**Work to complete**
From the listing below, collect every line that contains the string "color". Case counts.

**Input material**
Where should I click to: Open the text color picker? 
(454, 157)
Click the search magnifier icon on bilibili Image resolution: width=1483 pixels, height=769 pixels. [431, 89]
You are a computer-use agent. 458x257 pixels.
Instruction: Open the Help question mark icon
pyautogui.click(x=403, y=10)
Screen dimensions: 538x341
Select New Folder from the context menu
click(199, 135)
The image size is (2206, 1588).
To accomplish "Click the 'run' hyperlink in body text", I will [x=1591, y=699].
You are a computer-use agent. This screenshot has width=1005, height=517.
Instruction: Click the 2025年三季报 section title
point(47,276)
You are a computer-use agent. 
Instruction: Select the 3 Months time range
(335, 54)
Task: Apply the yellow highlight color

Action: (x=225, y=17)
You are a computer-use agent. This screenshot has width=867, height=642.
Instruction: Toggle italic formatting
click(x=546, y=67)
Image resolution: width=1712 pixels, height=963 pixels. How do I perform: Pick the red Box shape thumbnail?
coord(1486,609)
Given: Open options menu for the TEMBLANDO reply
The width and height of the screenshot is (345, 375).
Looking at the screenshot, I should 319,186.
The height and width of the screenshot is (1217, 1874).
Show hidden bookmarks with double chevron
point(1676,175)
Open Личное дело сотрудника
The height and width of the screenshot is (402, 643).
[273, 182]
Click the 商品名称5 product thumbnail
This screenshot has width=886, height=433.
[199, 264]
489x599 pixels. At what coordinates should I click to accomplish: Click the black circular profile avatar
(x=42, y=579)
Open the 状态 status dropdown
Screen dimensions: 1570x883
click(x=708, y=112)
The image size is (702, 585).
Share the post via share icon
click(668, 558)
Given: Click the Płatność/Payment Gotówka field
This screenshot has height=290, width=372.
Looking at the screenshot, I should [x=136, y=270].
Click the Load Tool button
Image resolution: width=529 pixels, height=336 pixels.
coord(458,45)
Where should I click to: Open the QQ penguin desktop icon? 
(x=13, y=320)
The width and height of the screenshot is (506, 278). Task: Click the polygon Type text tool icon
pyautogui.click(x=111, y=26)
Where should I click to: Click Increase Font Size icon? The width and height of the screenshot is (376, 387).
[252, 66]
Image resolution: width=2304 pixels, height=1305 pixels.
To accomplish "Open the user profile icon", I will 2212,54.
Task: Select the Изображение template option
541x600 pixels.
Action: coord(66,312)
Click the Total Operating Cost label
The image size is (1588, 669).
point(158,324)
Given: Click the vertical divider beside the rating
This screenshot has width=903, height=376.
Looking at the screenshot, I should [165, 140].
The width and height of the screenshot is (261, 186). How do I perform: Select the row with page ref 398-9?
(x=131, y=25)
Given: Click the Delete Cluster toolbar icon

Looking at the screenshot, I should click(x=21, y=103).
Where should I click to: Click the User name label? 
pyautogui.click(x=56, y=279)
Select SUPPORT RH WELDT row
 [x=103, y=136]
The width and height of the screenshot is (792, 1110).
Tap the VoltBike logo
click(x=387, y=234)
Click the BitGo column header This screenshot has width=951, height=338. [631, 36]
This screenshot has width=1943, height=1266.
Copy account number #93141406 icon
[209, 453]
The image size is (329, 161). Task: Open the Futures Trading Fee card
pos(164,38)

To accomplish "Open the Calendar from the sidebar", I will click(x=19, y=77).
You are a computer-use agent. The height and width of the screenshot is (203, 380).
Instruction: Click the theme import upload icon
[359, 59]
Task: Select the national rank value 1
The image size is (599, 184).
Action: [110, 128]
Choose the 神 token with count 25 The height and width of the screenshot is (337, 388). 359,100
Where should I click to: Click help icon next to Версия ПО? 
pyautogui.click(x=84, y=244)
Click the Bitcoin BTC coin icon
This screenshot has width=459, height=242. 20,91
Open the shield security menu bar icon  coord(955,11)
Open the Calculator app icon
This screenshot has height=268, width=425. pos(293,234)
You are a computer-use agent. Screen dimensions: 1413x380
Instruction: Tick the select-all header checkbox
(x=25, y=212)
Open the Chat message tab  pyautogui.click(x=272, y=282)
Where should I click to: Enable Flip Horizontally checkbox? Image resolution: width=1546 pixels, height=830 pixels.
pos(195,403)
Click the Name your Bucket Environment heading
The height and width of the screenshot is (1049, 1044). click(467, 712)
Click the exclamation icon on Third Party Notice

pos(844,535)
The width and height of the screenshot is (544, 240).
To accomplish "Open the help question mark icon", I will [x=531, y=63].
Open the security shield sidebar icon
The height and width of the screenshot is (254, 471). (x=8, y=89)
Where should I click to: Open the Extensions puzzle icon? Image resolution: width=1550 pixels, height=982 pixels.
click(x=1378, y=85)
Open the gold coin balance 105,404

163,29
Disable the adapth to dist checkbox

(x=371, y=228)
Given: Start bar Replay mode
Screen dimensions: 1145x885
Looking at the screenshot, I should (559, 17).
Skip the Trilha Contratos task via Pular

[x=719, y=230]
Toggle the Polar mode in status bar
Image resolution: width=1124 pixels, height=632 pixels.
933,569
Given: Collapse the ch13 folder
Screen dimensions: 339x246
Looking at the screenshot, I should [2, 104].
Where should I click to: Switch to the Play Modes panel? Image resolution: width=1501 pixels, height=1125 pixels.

**Output below**
Where should I click to: Open the text color picker? 
Task: Apply the yellow highlight color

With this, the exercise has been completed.